McMaster study looking at ways to prevent homelessness among youth with intellectual, developmental disabilities

McMaster researchers are working with co-researchers with intellectual and developmental disabilities who have experienced homelessness to find ways to prevent youth with those disabilities from falling through the cracks.

McMaster researchers are working with six co-researchers with intellectual and developmental disabilities and experiences of homelessness (three of which are pictured above) on a project aimed at finding ways to prevent youth with intellectual and developmental disabilities from falling through the cracks.


O’Neil Allen was still a teenager when he found himself homeless on the streets of Toronto.

He had grown up in child welfare care and struggled in school for years with a learning disability.

After turning 18, he was unable to support himself or find the services he needed and spent the next four years seeking refuge in homeless shelters where he says he met countless youth with intellectual or developmental disabilities, just like him.

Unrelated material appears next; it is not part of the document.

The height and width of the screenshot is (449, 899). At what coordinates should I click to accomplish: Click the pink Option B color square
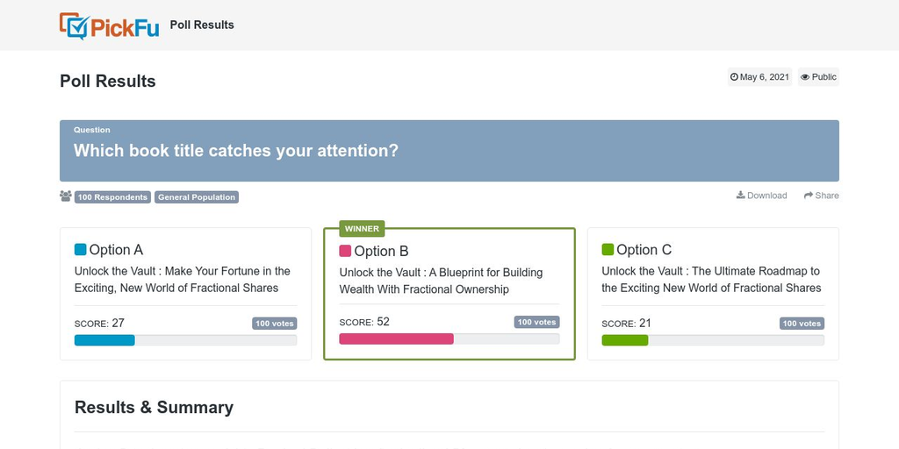(345, 251)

Now age 27 and enrolled in an adult upgrading program at George Brown College, Allen, is working with McMaster researchers to gather data they hope will help prevent other youth with   intellectual or developmental disabilities from falling through the cracks.

Allen is a co-researcher on Partnering for Change, a project led by McMaster’s Ann Fudge Schormans and Stephanie Baker Collins.

Taking place in Toronto, Hamilton and Niagara, the project is bringing together– for the first time – representatives from multiple sectors, service agencies, frontline workers, co-researchers with experiences of homelessness and disability, and youth themselves to study the intersection of intellectual/developmental disability and homelessness.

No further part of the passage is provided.